Description of the task → Across the records below, count every line that contains the string "resolution", then report the count alone.

(Data to examine)

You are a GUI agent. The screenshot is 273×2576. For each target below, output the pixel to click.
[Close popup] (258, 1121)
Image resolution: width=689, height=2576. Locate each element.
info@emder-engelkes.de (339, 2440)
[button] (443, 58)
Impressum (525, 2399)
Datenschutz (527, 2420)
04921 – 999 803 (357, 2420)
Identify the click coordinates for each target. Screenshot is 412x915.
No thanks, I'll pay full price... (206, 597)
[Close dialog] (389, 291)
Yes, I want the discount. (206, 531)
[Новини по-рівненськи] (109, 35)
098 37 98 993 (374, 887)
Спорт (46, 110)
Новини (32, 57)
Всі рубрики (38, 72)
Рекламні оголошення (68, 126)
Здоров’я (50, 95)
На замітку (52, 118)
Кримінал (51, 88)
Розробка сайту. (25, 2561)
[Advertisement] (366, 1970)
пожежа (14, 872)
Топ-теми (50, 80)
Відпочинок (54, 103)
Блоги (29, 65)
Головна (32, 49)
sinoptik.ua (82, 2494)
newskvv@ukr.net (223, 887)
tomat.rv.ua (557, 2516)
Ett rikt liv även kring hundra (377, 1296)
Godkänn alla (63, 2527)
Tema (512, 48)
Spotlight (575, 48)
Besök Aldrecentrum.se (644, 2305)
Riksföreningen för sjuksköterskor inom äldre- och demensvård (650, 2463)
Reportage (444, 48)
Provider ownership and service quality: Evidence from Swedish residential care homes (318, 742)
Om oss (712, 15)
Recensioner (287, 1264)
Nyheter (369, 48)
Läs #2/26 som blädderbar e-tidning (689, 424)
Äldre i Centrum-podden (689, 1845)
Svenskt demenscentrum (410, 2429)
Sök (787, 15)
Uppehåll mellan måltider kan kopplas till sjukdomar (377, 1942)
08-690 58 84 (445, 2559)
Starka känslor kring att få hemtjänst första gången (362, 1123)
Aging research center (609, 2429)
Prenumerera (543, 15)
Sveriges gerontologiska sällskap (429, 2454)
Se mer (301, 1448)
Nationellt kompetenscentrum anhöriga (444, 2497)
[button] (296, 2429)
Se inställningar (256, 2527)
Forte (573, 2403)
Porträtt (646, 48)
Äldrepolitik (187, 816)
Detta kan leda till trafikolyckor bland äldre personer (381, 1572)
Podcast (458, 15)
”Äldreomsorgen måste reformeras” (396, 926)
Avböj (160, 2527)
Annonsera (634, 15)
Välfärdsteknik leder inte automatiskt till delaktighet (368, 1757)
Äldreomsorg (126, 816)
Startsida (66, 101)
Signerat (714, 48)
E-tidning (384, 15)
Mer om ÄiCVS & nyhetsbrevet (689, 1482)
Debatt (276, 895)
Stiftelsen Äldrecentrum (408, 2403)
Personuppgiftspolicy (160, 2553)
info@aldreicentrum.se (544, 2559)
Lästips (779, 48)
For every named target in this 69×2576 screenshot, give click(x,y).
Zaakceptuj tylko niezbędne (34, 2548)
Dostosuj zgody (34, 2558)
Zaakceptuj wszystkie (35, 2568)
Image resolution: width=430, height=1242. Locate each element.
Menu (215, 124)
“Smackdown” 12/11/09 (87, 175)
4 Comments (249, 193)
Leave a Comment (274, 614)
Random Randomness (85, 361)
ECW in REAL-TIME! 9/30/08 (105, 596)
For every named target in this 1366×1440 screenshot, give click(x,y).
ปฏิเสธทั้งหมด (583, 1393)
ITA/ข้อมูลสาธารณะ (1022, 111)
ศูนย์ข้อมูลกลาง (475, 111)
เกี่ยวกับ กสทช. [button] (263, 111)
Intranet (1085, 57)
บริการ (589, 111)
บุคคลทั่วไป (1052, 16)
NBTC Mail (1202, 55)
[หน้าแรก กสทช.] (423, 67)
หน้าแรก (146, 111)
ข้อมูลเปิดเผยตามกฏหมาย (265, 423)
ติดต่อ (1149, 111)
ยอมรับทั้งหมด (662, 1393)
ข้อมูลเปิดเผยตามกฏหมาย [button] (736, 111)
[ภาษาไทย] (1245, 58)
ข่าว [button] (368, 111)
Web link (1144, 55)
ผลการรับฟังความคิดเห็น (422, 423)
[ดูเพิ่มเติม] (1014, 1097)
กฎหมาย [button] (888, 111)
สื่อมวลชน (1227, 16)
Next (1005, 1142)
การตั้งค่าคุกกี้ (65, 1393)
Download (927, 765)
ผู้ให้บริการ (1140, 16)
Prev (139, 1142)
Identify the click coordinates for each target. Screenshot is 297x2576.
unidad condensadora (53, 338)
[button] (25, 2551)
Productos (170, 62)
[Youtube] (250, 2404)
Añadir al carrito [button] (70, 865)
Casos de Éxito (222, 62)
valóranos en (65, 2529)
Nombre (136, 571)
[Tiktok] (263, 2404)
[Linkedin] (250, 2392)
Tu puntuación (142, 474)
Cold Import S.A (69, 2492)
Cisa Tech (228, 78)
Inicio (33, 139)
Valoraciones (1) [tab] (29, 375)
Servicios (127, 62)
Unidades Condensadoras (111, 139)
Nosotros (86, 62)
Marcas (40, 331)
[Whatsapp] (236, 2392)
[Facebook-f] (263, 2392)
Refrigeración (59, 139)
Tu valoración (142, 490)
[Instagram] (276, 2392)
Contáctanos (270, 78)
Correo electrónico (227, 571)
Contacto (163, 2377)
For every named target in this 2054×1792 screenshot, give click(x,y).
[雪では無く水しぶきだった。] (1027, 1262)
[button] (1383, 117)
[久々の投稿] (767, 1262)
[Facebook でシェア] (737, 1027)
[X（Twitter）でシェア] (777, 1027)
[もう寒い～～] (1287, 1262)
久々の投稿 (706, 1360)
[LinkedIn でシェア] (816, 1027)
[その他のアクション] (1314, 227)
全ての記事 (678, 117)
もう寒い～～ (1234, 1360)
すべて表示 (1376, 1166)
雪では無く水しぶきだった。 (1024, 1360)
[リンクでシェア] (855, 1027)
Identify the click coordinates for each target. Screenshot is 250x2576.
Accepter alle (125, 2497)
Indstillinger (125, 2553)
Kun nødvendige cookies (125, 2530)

(End Data to examine)

Solved problem → 2